My God, these were the results of the IQ tests Alex and I had taken in the fourth grade. I glanced down at Alex’s score; then I flipped the page, to my score. I read it once, blinked hard, read it again. The room swirled around me, spinning faster and faster as I stared down at the papers in my hand. How could this be? There had to be a glitch somewhere, some flaw in the system. It must be a computer error.
I double-checked the names at the tops of the pages again. But nothing had changed. Alex and I had different Social Security numbers, and different fourth-grade teachers. All of that information was correct, so the scores had to be, too.
How could this be?
I was smart. Garden-v
ariety, run-of-the-mill bright. Your average clever kid, the kind that can be found in every classroom all across the country.
But Alex was a genius.
Part Four
Trading Places
Twenty-six
AT OUR OLD ELEMENTARY school, there were two boys with faces full of freckles and round blue eyes and curls that looked spring-loaded. Their names were Johnny and Tommy, and they were identical twins, the only pair in the school. They were cute enough to star in a commercial for breakfast cereal, or to be the world’s most cherubic-looking altar boys.
But looks were more than just deceiving in this case; looks were shifty-eyed snake-oil salesmen who took your money and skedaddled to the next town in the dead of night before you woke up and realized you’d been suckered.
Because angel-faced Tommy and Johnny were total hellions.
Tommy—or it could’ve been Johnny—once leaned over his desk, a pair of scissors in hand, and snipped off the long, shiny braid of the girl sitting ahead of him. Johnny—or maybe Tommy—snuck a garden snake into school under his shirt and threw it in the teachers’ lounge before closing the door and holding it shut with all of his ten-year-old might. They tied sheets together and rappelled down the side of their house (one broken leg—Johnny); they bribed the neighborhood girls to show them their private parts (two victories; two apoplectic fathers); and they stole a lifeguard’s bullhorn and snuck up behind unsuspecting adults, bellowing, “Fire!” (one near heart attack—old Mrs. Mullens).
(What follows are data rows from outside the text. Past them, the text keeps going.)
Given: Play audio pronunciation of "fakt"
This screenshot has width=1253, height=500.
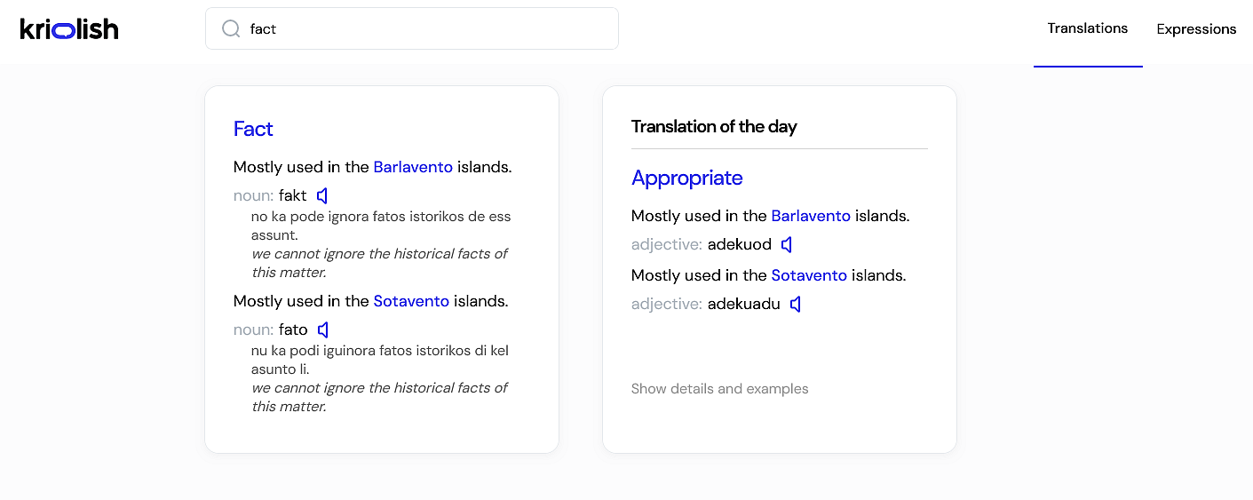Looking at the screenshot, I should [x=322, y=195].
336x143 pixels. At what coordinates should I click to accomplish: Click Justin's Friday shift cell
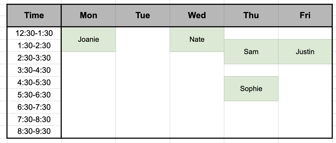click(x=305, y=52)

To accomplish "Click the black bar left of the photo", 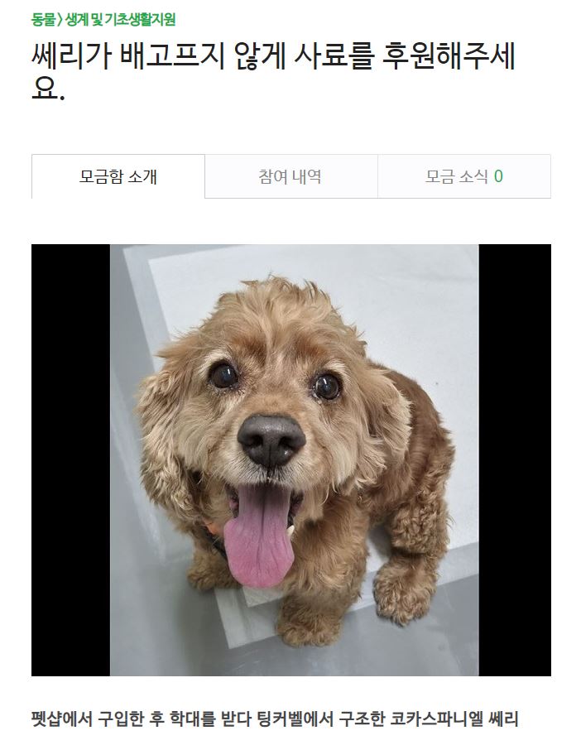I will click(71, 460).
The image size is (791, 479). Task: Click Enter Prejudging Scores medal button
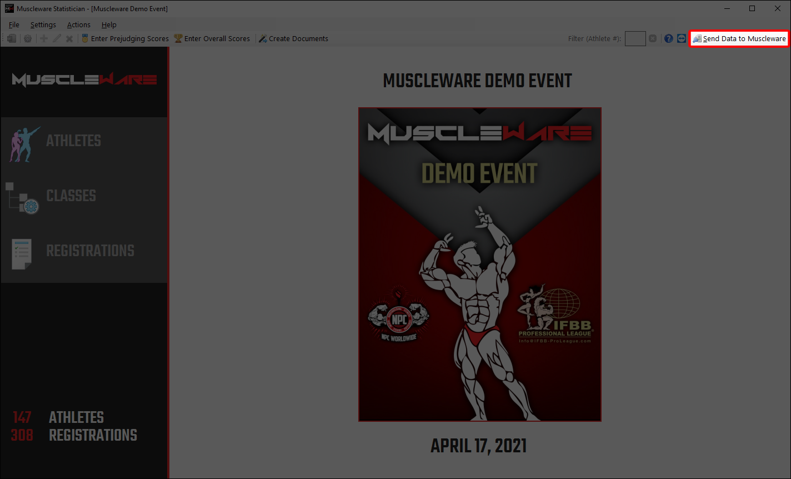coord(125,39)
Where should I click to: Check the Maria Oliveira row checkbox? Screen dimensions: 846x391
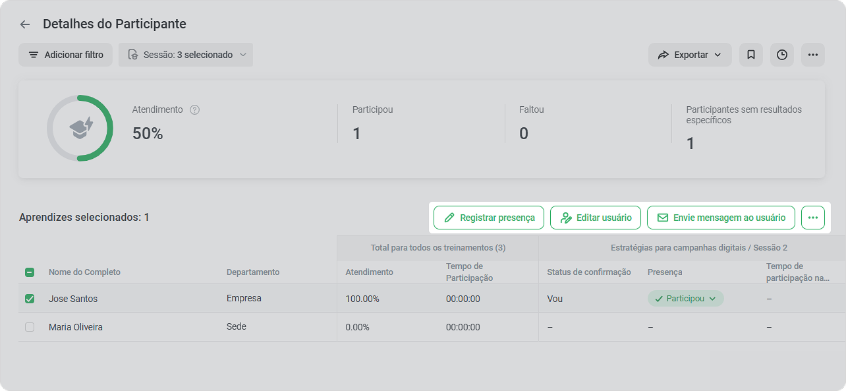coord(30,327)
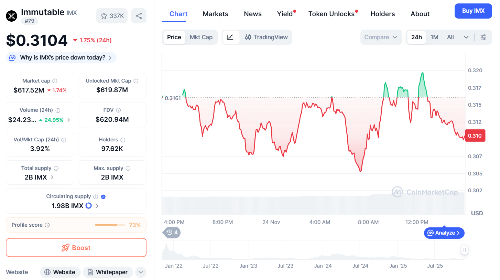The image size is (500, 280).
Task: Open the Whitepaper link
Action: (x=108, y=272)
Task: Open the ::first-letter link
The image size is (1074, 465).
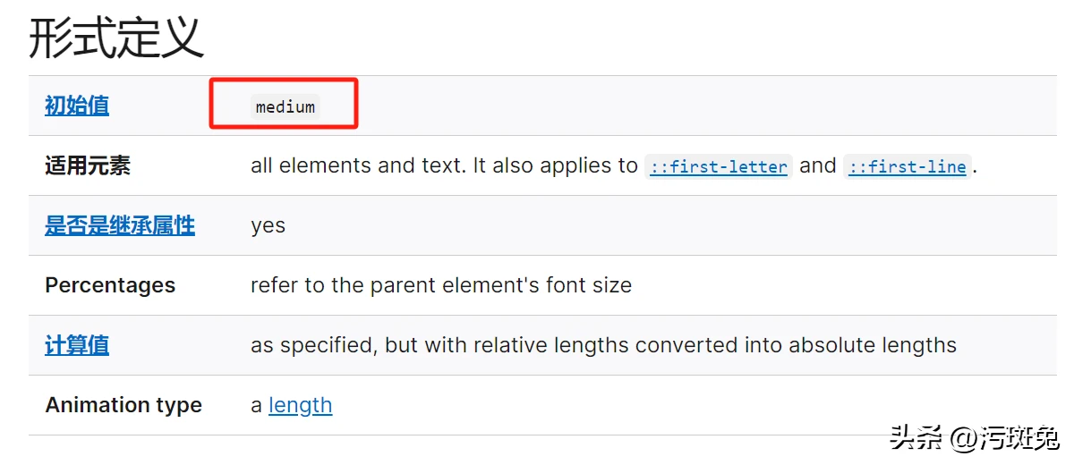Action: pos(719,166)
They were constantly being hauled into the principal’s office, where their harried mother would come, a baby on one hip and a runny-nosed toddler trailing behind her, throwing around apologies like confetti as she dragged one or both of the twins home.
But no one was ever sure if the right kid was being punished. Because Tommy and Johnny also loved to switch identities.
“Tommy!” our teacher would bellow after he’d belched the alphabet in the lunchroom.